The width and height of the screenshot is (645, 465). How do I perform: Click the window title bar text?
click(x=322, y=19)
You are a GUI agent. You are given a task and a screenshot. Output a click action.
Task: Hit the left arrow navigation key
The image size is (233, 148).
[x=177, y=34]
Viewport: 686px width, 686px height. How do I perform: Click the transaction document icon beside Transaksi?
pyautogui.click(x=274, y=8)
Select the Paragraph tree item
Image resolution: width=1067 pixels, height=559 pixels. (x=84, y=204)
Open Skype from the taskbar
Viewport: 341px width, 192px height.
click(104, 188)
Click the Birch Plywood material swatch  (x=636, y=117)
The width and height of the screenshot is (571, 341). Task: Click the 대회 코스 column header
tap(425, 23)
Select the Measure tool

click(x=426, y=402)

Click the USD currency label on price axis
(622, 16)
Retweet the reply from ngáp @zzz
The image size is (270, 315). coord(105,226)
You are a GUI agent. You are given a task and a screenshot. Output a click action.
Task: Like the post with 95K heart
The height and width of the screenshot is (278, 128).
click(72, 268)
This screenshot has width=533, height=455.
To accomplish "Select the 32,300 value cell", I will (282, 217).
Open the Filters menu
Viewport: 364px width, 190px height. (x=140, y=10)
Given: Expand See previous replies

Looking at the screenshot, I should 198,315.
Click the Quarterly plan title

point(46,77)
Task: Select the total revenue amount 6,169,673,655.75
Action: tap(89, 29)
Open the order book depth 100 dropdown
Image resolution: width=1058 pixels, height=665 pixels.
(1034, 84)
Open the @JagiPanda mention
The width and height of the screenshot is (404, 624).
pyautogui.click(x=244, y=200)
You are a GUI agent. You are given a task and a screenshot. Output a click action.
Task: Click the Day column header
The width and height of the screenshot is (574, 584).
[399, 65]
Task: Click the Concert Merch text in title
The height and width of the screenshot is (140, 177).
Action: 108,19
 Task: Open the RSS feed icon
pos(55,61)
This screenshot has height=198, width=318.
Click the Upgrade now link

**DESCRIPTION OF THE TASK**
Copy out each entry once more, character for character.

**EXERCISE SOLUTION**
The width and height of the screenshot is (645, 465). How do I perform: Click the window title bar text?
click(x=322, y=19)
You are a GUI agent. You are given a task and a screenshot. Output a click action.
Task: Hit the left arrow navigation key
The image size is (233, 148).
[x=177, y=34]
Viewport: 686px width, 686px height. How do I perform: Click the transaction document icon beside Transaksi?
pyautogui.click(x=274, y=8)
Select the Paragraph tree item
Image resolution: width=1067 pixels, height=559 pixels. (x=84, y=204)
Open Skype from the taskbar
Viewport: 341px width, 192px height.
click(104, 188)
Click the Birch Plywood material swatch  (x=636, y=117)
The width and height of the screenshot is (571, 341). Task: Click the 대회 코스 column header
tap(425, 23)
Select the Measure tool

click(x=426, y=402)

Click the USD currency label on price axis
(622, 16)
Retweet the reply from ngáp @zzz
The image size is (270, 315). coord(105,226)
You are a GUI agent. You are given a task and a screenshot. Output a click action.
Task: Like the post with 95K heart
The height and width of the screenshot is (278, 128).
click(72, 268)
This screenshot has width=533, height=455.
To accomplish "Select the 32,300 value cell", I will (282, 217).
Open the Filters menu
Viewport: 364px width, 190px height. (x=140, y=10)
Given: Expand See previous replies

Looking at the screenshot, I should 198,315.
Click the Quarterly plan title

point(46,77)
Task: Select the total revenue amount 6,169,673,655.75
Action: tap(89, 29)
Open the order book depth 100 dropdown
Image resolution: width=1058 pixels, height=665 pixels.
(1034, 84)
Open the @JagiPanda mention
The width and height of the screenshot is (404, 624).
pyautogui.click(x=244, y=200)
You are a GUI agent. You are given a task and a screenshot. Output a click action.
Task: Click the Day column header
The width and height of the screenshot is (574, 584).
[399, 65]
Task: Click the Concert Merch text in title
The height and width of the screenshot is (140, 177).
Action: 108,19
 Task: Open the RSS feed icon
pos(55,61)
This screenshot has height=198, width=318.
Click the Upgrade now link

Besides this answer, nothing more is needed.